• **Detalhes da tarefa**
Retome o texto sobre a crise política no Brasil e prossiga-o a partir da sua última frase.

• **Texto**
Aparentemente tudo começou com a operação Lava Jato, a investigação judicial que pôs a nu um mega esquema de corrupção envolvendo altos quadros da petrolífera brasileira Petrobras, grandes empresas da construção civil, empresários e políticos brasileiros. As denúncias envolvem o Partido Movimento Democrático Brasileiro (PMDB), de Michel Temer, actual vice-presidente; o Partido Progressista (PP), de Paulo Maluf ; o Partido dos Trabalhadores (PT), que desde 2003 detém a presidência do país, primeiro com Lula da Silva e depois com Dilma Rousseff; e políticos de diversos partidos, como é o caso de Aécio Neves, do Partido da Social Democracia Brasileira (PSDB). Os dados vindos a público até ao momento – e as denúncias dos entretanto condenados a troco da remissão das respectivas penas – apontam para a existência de uma vasta rede de corrupção que ultrapassa em muito o esquema montado entre a Petrobas e a empresa química e petrolífera Braskem, uma subsidiária da Organização Odebrecht que actua nos sectores de engenharia, infra-estruturas, indústria, energia, transportes e meio ambiente, e que através das suas estruturas sediadas em paraísos fiscais, como a Suíça e outros, pagava «luvas» aos facilitadores dos seus (altamente) lucrativos negócios. Após a condenação de Marcelo Odebrecht a 20 anos de prisão, a Organização decidiu divulgar a sua lista de «pagamentos» que não tem nada a ver com o financiamento legal dos partidos, o que está a provocar nova onda de escândalos.
O processo político iniciado em 2003 com o governo Lula e prosseguido no primeiro mandato de Dilma, apesar de não ter conseguido alterar a estrutura do aparelho do Estado, não ter tocado no poder económico de forma significativa, não ter avançado com a reforma agrária e de ter recuado nas tímidas tentativas para regulamentar o imenso poder dos media, foi visto desde a primeira hora como uma séria ameaça aos interesses do imperialismo e das forças reaccionárias, que também nunca aceitaram a política de aproximação e integração nos processos progressistas em curso na América Latina e no âmbito dos países emergentes (BRICS – Brasil, Rússia, Índia, China e África do Sul), fora do domínio dos EUA, Enquanto milhões de brasileiros saíam da miséria graças aos programas sociais, a direita encolheu as garras à espera da sua oportunidade. A hora do acerto de contas chegou com as eleições de 2014. Cavalgando os efeitos da crise de que são os principais fautores – aumento do desemprego, subida da inflação, degradação das condições de vida, cortes drásticos nos programas sociais –, as forças mais à direita na coligação governamental, sabotando por dentro o governo de que faziam parte, decidem jogar tudo por tudo na subversão constitucional, ou seja, destituir a presidente num processo político que configura um verdadeiro golpe de Estado. É aí que surge o processo de impeachment em curso, deliberadamente amalgamado com o caso Lava Jato, sem que Dilma Rousseff tenha sido acusada de qualquer crime.

• **Listagem fornecida**
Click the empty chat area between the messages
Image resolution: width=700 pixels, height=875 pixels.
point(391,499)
---
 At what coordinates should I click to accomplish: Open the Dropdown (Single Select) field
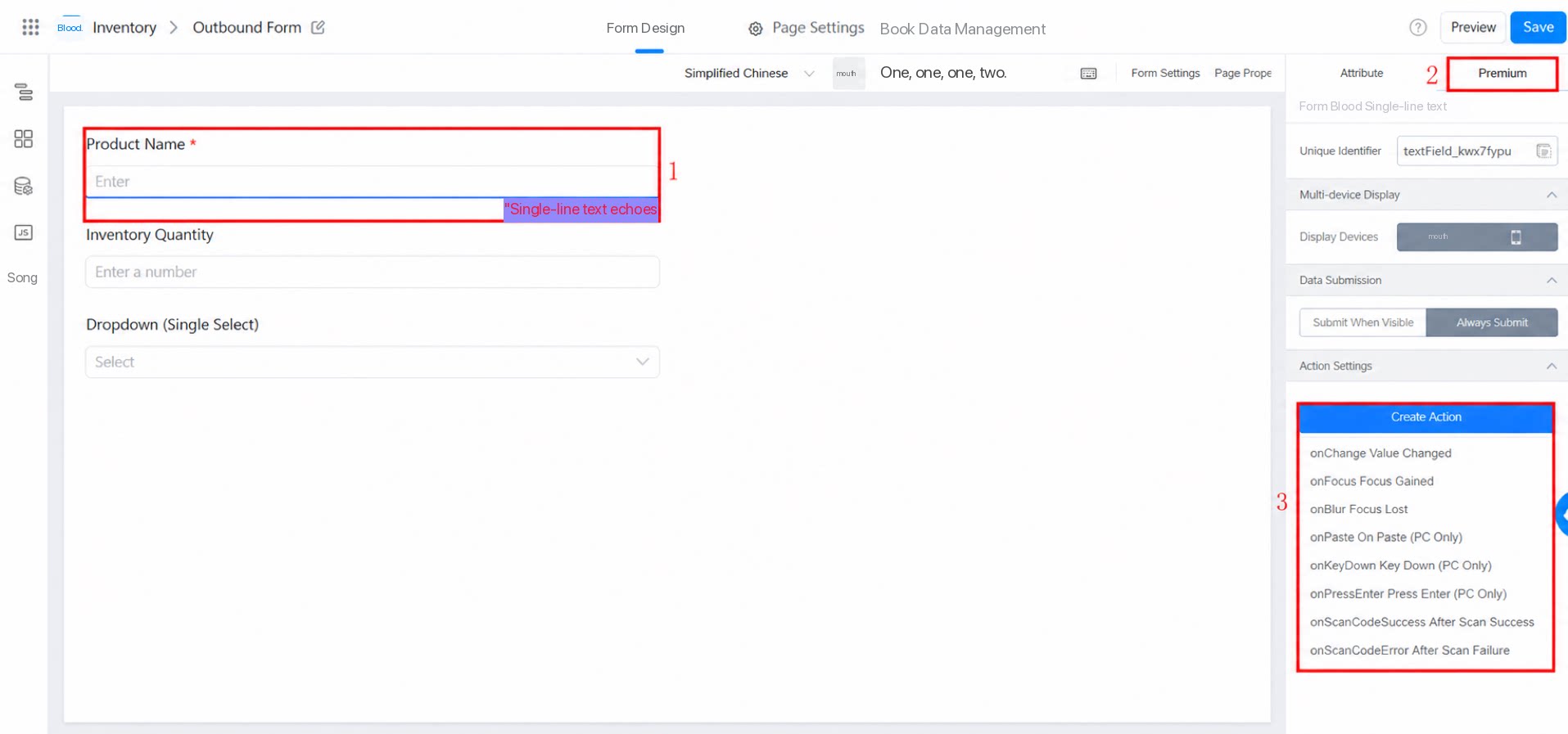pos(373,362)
==
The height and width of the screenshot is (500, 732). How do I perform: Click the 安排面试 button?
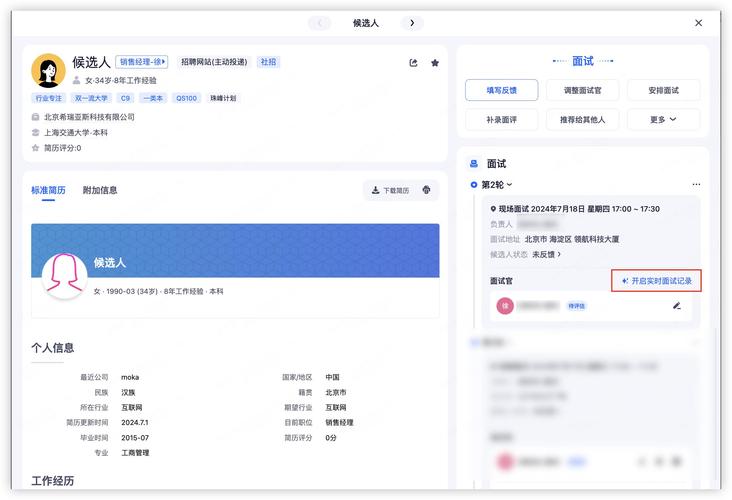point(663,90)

• **Resposta ao exercício**
Sobre esta matéria, convém esclarecer:
1 – o pedido de impeachment [processo constitucional de impedimento ou impugnação de mandato] de Dilma Rousseff nada tem a ver com a Operação Lava Jato ou com o combate à corrupção. Os detractores da presidente acusam-na de «pedalada fiscal», o que entre nós pode ser designado por «criatividade contabilística» de forma a não comprometer as contas do governo. A prática, generalizada, ainda que criticável nada tem a ver com corrupção. Vários especialistas na matéria têm feito notar que «as pedaladas não caracterizam o crime de responsabilidade fiscal porque não houve qualquer prejuízo para o erário. As pedaladas configuram um artifício contabilístico, mas o dinheiro não sai dos cofres públicos, então não ficam caracterizados os crimes de apropriação indevida ou desvio de recursos», como afirmou recentemente o reputado jurista Dalmo Dallari;
2 – Cabe ao presidente da Câmara dos Deputados avaliar se a denúncia visando o impeachment é válida; em caso afirmativo, tem de apresentá-la no plenário da Câmara de Deputados, que a encaminha para uma comissão formada especialmente para o efeito. Ouvidas as partes, a Câmara apresenta um parecer sobre o caso. O documento tem de ser votado pelos deputados (513, ao todo), sendo necessários 2/3 dos votos (342) para o processo de impeachment começar efectivamente. Uma vez aprovado o pedido de abertura do processo, este passa para o Senado, a quem cabe o julgamento propriamente dito. Em casos de crime comum, o processo é julgado no Supremo Tribunal Federal (STF). Quando o Senado instaura o processo, o Presidente da República é automaticamente afastado de funções. É necessário que três quintos dos senadores votem a favor do impeachment para que ele seja condenado;
3 – Os crimes de responsabilidade que podem levar ao impeachment estão previstos pela lei, de forma taxativa, pelo que é inconstitucional decretá-lo sem ser provada a ocorrência de tais crimes. É por isso que cabe ao STF, enquanto guardião da Constituição, o dever constitucional de impedir ou declarar a nulidade de qualquer impeachment recebido pela Câmara ou decretado pelo Senado que não preencha os requisitos legais que tipificam os crimes de responsabilidade;
4 – O responsável condenado em processo de impeachment, para além de ser afastado do cargo, pode ainda ficar inelegível por um período que vai até oito anos. Em caso de impeachment do Presidente da República, o cargo é automaticamente assumido pelo vice-presidente (no caso, Michel Temer, do PMDB). Se este também não puder exercer o cargo, quem assume temporariamente é o Presidente da Câmara dos Deputados (Eduardo Cunha, igualmente do PMDB), pois será necessário convocar novas eleições: directas, num prazo de 90 dias, caso o impeachment ocorra nos primeiros dois anos de mandato do Presidente, e indirectas, por votação do Congresso, num prazo de 30 dias, se o impeachment ocorrer nos dois últimos anos do mandato. Em qualquer dos casos, quem assumir o cargo apenas cumprirá o mandato de quem o antecedeu.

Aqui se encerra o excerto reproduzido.